Fringe benefits

Sometimes tea comes to me from completely unexpected sources. A couple of months ago I began working on a project with a woman who had spent a considerable amount of time working in China on business development, in coordination with the US State Department. During the course of our initial conversation talk turned – as it so often does – to tea, and specifically Chinese tea. (Amusingly, this meeting had taken place in a coffee shop, and both of us had valiantly tried to find some sort of palatable tea to order from the menu before we even introduced ourselves to each other.)

At our next in-person meeting, which took place a number of weeks later, she handed me a small, brilliant red and intriguing packet, and told me that one of the Chinese exchange students who she had hosted over the holidays had given it to her. She didn’t know anything about the specific type of tea that it was.

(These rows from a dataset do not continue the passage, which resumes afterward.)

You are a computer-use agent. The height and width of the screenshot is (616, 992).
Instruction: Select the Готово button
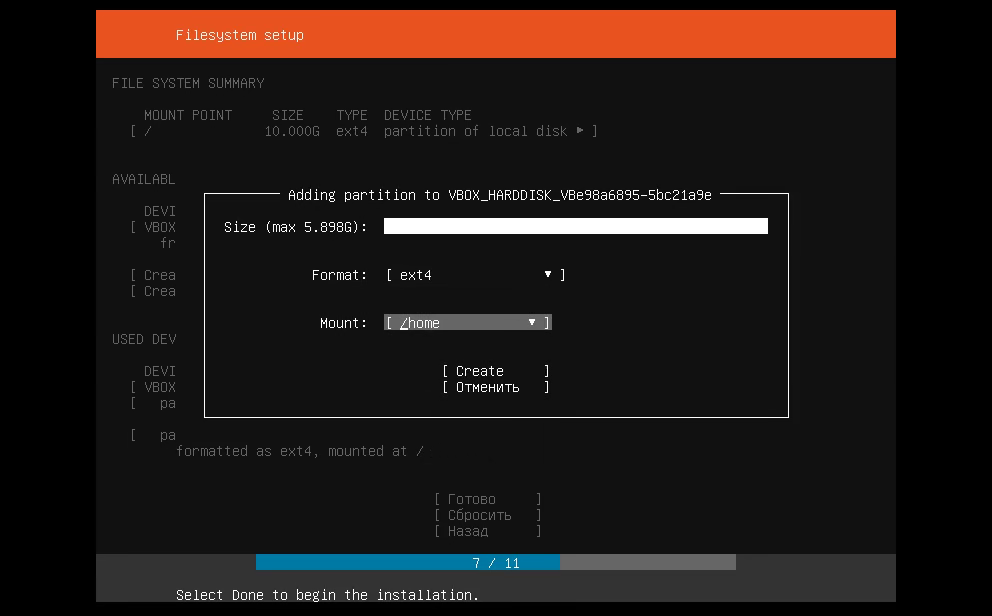pyautogui.click(x=487, y=499)
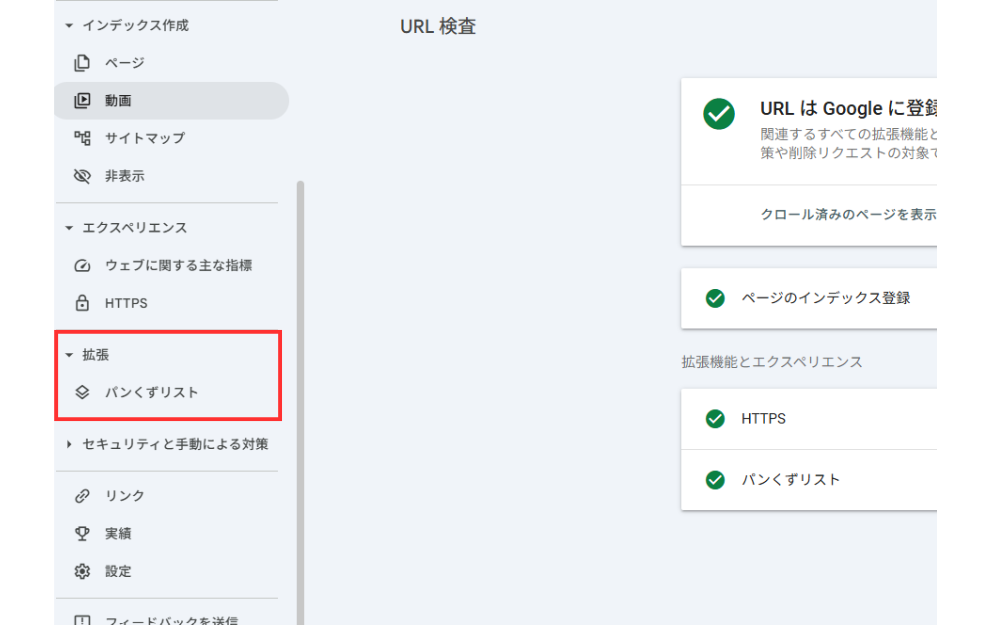This screenshot has height=625, width=1000.
Task: Select the パンくずリスト breadcrumbs icon
Action: [84, 392]
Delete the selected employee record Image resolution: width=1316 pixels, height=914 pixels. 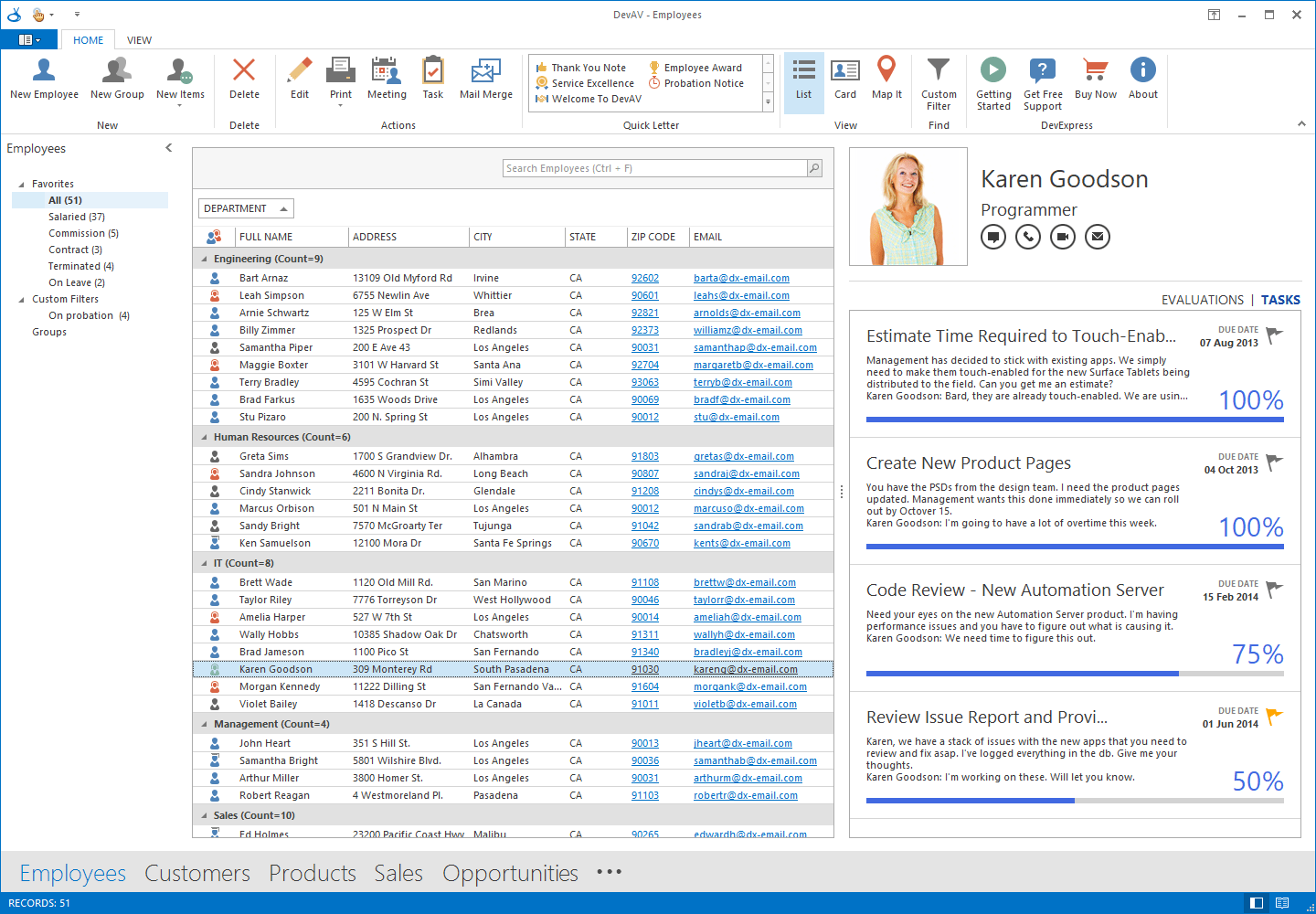pyautogui.click(x=244, y=82)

I like the challenge of trying to figure out what something is with very little obvious information, so I looked forward to trying this mystery tea.

When I first opened the package I was struck by a very nice aroma, and noted that the leaf looked like a very nice quality tea, and indeed it brewed into one. My guess was that it was probably some sort of Wuyi Oolong, possibly a medium-grade Da Hong Pao. The packaging is almost useless in providing clues to what tea it is because in the area that I think tells about the tea, the Chinese characters are very small, lightly printed in metallic gold ink on metallic glittery red foil. I don’t think I could read it even if it were in English.

After the tea was gone I flattened out the package and I noticed that there was a faint picture on it. The picture looks to me like it’s a drawing of a mountain, which would seem to indicate to me that it might indeed be from Wuiyi Mountain. Whether it’s Da Hong Pao or not I can’t say for sure, although it does look and taste quite similar to other teas I have had from that same region of China.

Addendum following Charles’ comment and some more research: The answer might have been right in front of me all along. The characters on the left are on the front of the tea package. The three characters on the right are “Da Hong Pao.”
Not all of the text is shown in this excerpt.